A solidão dos filhos que sempre precisaram ser pais dos próprios pais

  Do ponto de vista psicológico, filhos que assumem o papel de “pais dos próprios pais” vivem uma inversão de papéis conhecida como parentificação. Isso ocorre quando uma criança ou adolescente assume responsabilidades emocionais ou práticas que deveriam ser dos adultos, como consolar um pai deprimido, cuidar de irmãos menores, administrar conflitos conjugais dos pais, ou mediar a instabilidade familiar.

Por que isso acontece?

  Essa inversão geralmente tem origem em contextos familiares disfuncionais, como:

  • Pais emocionalmente imaturos, ausentes ou adoecidos (emocionalmente, mentalmente ou fisicamente);
  • Separações, perdas ou vícios, que colocam a criança como “apoio” dos adultos;
  • Pais narcisistas ou negligentes, que usam os filhos para suprir suas carências emocionais.

  A criança, por amor ou sobrevivência, passa a cuidar do adulto. Isso pode parecer bonito na superfície, mas cobra um preço silencioso e profundo.

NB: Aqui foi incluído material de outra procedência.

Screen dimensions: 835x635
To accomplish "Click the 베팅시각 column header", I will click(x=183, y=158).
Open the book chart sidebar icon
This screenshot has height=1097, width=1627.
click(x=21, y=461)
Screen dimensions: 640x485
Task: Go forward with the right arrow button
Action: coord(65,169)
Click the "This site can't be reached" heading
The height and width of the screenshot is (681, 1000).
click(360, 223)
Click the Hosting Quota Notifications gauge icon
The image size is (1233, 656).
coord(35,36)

E quais são as consequências?

Essas crianças crescem rápido demais. Na vida adulta, frequentemente enfrentam:

  • Dificuldade de confiar ou se entregar nas relações;
  • Excesso de responsabilidade e culpa;
  • Medo de depender dos outros ou ser vulnerável;
  • Sensação de solidão mesmo rodeado de pessoas;
  • Autoestima fragilizada por nunca terem sido cuidadas adequadamente.

Como melhorar ou evitar?

  1. Reconhecer o padrão vivido: Nomear a experiência (parentificação) ajuda a trazer clareza e aliviar a culpa.
  2. Buscar psicoterapia: Trabalhar a criança interior, reequilibrar papéis e validar as dores que foram invisíveis.
  3. Criar novas formas de se relacionar: Aprender a pedir ajuda, confiar, descansar, sem culpa.
  4. Para pais: É essencial refletir sobre o que está sendo pedido emocionalmente dos filhos. Filhos não devem ser apoio, conselheiros ou parceiros emocionais.

Uma frase que resume:

“Ser forte desde cedo não é dom, é consequência da ausência de amparo.”